O ex-governador de São Paulo, Geraldo Alckmin, foi indiciado nesta quinta-feira (16) pela Polícia Federal em investigação da Operação Lava Jato que apura a suposta prática de cartel no Metrô de São Paulo e no Rodoanel. Além de Alckmin, outros dois homens foram indiciados pela operação, também pela suspeita de terem cometidos os crimes de corrupção passiva, falsidade ideológica eleitoral e lavagem de dinheiro, com penas de 3 a 12 anos de prisão.

Além da colaboração premiada, a operação da Polícia Federal também realizou prova pericial nos sistemas de informática do Grupo Odebrecht e analisou extratos telefônicos, documentos e ligações telefônicas.

“Embora eu não tenha sido ouvido, sequer ouvido, vou prestar contas. As minhas campanhas, tanto de 2010, 2014, agora em 2008, foram rigorosamente dentro da lei”, afirmou Alckmin à CNN Brasil.
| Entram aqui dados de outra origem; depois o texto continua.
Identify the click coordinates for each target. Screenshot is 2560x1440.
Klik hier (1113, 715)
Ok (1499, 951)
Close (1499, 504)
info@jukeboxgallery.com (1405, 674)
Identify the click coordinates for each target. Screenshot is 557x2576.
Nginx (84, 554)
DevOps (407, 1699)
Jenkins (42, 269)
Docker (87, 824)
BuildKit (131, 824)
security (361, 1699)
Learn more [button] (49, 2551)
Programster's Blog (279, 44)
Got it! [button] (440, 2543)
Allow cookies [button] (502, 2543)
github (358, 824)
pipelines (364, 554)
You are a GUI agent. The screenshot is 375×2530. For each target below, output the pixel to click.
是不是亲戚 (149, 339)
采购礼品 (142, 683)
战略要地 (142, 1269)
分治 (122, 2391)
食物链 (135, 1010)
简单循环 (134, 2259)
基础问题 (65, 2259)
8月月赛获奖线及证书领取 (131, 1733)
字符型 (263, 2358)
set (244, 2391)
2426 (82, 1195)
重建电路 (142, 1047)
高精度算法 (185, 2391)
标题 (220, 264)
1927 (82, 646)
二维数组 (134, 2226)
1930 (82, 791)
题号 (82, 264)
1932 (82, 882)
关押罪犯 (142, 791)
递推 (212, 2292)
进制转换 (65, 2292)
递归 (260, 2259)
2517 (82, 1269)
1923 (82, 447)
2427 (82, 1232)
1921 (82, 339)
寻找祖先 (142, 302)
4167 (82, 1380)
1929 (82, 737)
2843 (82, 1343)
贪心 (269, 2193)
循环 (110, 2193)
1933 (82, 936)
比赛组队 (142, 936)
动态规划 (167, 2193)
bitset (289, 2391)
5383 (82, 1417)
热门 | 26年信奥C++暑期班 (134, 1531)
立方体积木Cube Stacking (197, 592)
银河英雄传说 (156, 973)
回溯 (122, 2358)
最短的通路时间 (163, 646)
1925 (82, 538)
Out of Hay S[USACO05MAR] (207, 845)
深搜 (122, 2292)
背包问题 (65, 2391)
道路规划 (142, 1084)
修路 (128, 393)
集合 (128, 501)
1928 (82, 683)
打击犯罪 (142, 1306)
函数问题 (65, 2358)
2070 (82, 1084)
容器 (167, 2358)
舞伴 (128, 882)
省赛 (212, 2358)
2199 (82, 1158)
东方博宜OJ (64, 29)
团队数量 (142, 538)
O PSDB (Partido da Social Democracia Brasileira) se pronunciou sobre o caso por meio de seu presidente nacional, Bruno Araújo:

“Governador quatro vezes de São Paulo, quase cinco décadas de vida pública, médico, Geraldo Alckmin sempre levou uma vida modesta e de dedicação ao serviço público.  É uma referência de correção e retidão na vida pública. Tem toda a confiança do PSDB”.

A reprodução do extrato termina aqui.